Il est vraisemblable que les partis (le NPD, les libéraux et le Bloc) qui ont formé cette fameuse coalition représentent avec plus de vigueur l’axe central traditionnel de la grande bourgeoisie canadienne, basé en Ontario et au Québec, alors que les conservateurs s’avèrent plus liés aux intérêts des pétrolières et des secteurs de la grande bourgeoisie qui demeurent concentrés dans l’Ouest canadien.

Les divergences et les contradictions au sein de la classe politique canadienne témoignent aussi des difficultés de la bourgeoisie à pouvoir compter sur une équipe compétente, crédible et efficace, qui soit capable d’exercer un certain ascendant sur les masses populaires. Comme on le sait, la désaffection n’a jamais été aussi grande envers le processus parlementaire et la fausse démocratie bourgeoise, qui constituent un instrument central avec lequel la classe dominante est censée réussir à obtenir le consentement des masses à vivre sous la dictature du capital. De toute évidence, cet instrument a perdu une bonne partie de son efficacité, si bien que le rétablissement de la légitimité de son pouvoir demeure un objectif de toute première importance pour la bourgeoisie.

À court terme, le gouvernement Harper, qui n’est ni plus, ni moins voué à la défense du capitalisme que ses opposants libéraux, néo-démocrates et bloquistes, a fait ce qu’il fallait (ou vraisemblablement, ce que son «comité des sages» lui a dit de faire!) pour rétablir une unité relative qui corresponde aux intérêts immédiats du grand capital.

Contrairement à ce que certains veulent laisser croire, la vraie division n’est pas celle qui oppose ceux qui voudraient un État un peu plus ou un peu moins interventionniste.
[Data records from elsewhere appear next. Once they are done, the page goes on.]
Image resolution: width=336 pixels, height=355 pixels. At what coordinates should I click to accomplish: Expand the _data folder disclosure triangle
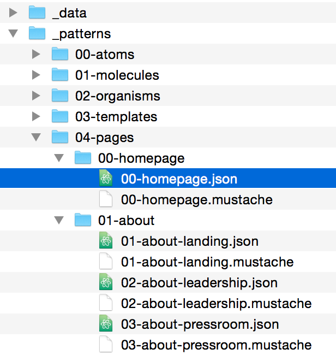click(13, 13)
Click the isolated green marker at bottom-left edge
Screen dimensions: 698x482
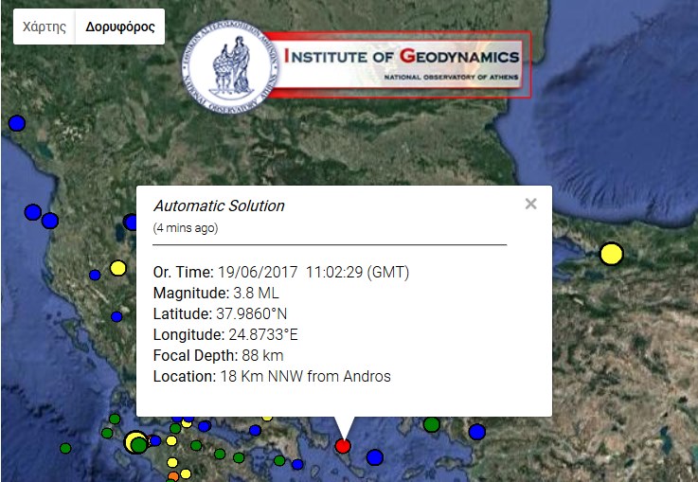tap(65, 448)
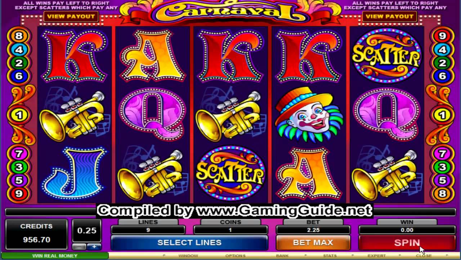
Task: Select payline 8 marker at top left
Action: tap(19, 36)
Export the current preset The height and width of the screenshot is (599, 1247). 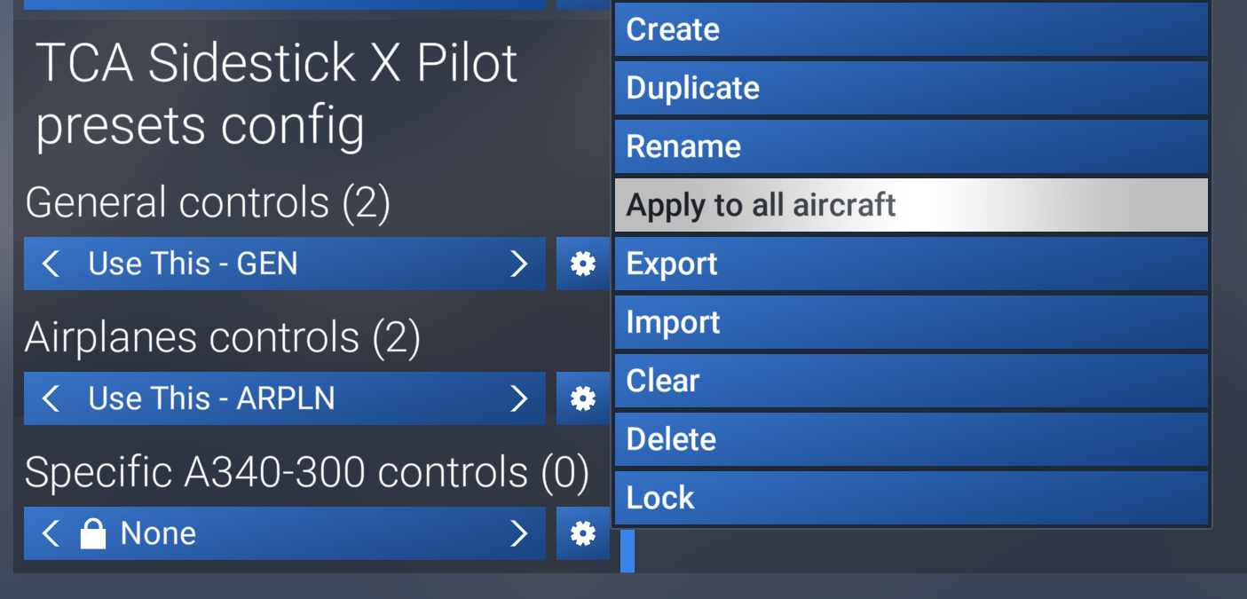point(911,264)
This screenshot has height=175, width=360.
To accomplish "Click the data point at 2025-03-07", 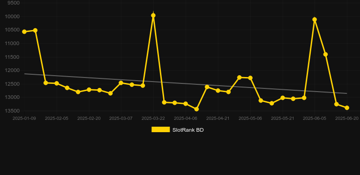I will 121,82.
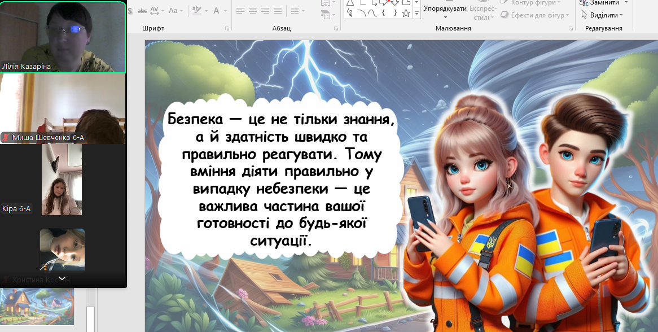Screen dimensions: 658x332
Task: Open the Упорядкувати arrange menu
Action: coord(445,9)
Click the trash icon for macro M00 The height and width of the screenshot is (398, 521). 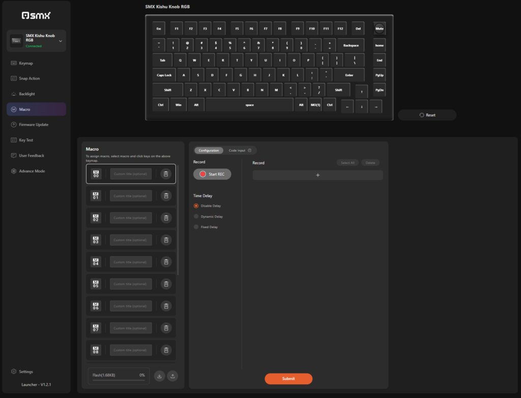(x=166, y=174)
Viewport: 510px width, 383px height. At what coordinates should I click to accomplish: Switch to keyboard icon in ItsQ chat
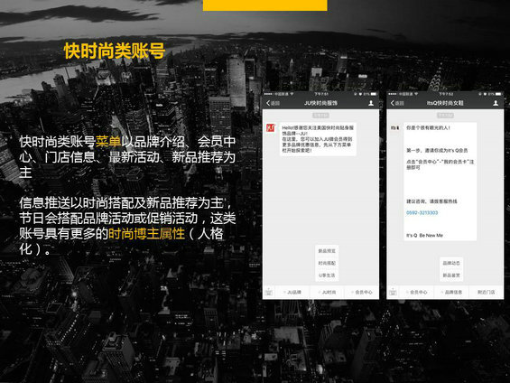pos(393,292)
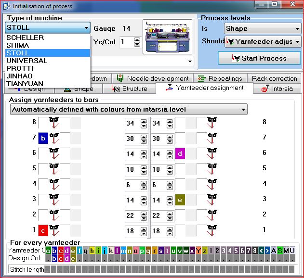The width and height of the screenshot is (304, 278).
Task: Switch to the Intarsia tab
Action: coord(278,88)
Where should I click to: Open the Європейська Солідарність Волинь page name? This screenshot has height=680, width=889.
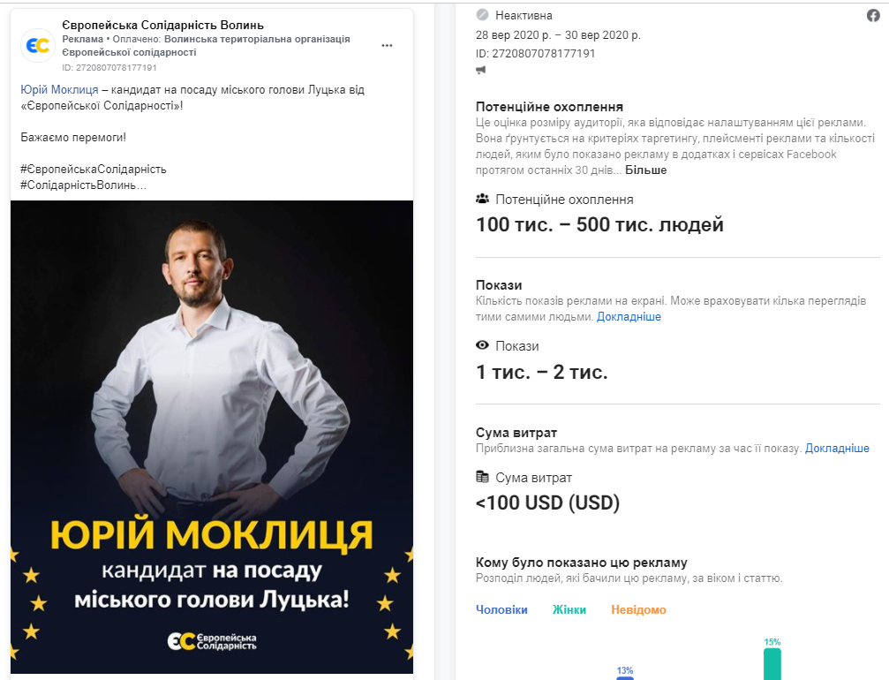tap(163, 25)
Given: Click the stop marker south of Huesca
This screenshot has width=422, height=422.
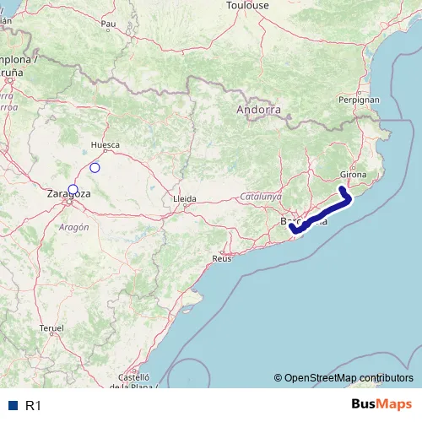Looking at the screenshot, I should (95, 168).
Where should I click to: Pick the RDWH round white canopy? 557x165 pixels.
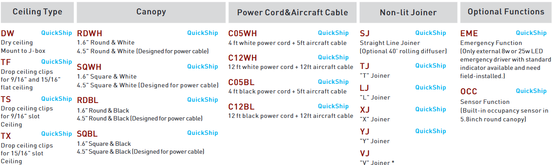tap(89, 34)
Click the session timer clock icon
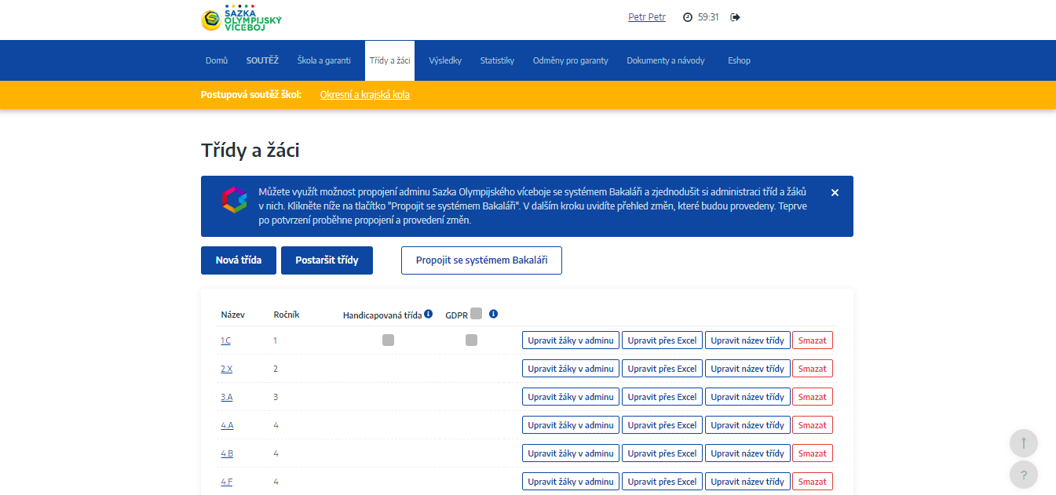The height and width of the screenshot is (495, 1056). pos(688,17)
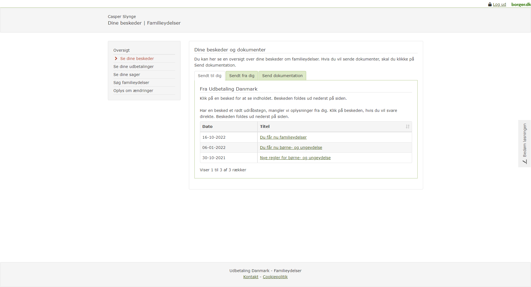Open message Du får nu børne- og ungeydelse
This screenshot has width=531, height=287.
pos(291,148)
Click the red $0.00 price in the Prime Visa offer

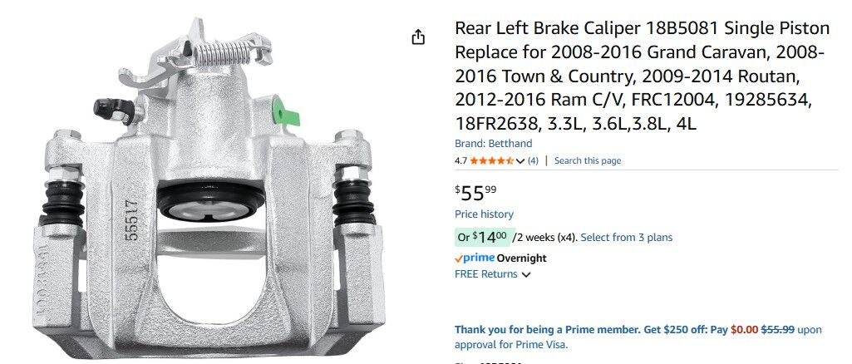(x=744, y=330)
D’un côté comme de l’autre, les partisans de ces deux options s’entendent sur une même prémisse: il faut se serrer les coudes pour sortir de la crise. Et une fois que ce sera fait, il ne saurait être question de remettre en cause le modèle de développement basé sur la rentabilisation du capital et la propriété privée des moyens de production. Pour certains comme Sarkozy, il faudrait envisager un capitalisme moins axé sur la spéculation; pour d’autres tel Obama, il faudrait s’assurer d’un capitalisme plus «social», «plus doux» et moins «diviseur». Mais hors du capitalisme, point de salut!

Pour les travailleurs et les travailleuses, toutefois – pour ceux et celles qui produisent toutes les richesses et qui ont la capacité d’organiser et de diriger la société pour que les besoins de tous et de toutes soient enfin satisfaits – il faut envisager, lutter et s’organiser pour une «sortie de crise» tout autre. Car pour sortir vraiment de la crise, il faut sortir du capitalisme lui-même! Le vrai et l’unique plan de lutte contre la crise, c’est celui qui s’attaquera au système qui l’a créée et débouchera sur une société qui ne sera plus façonnée par le bien-être d’une poignée de parasites.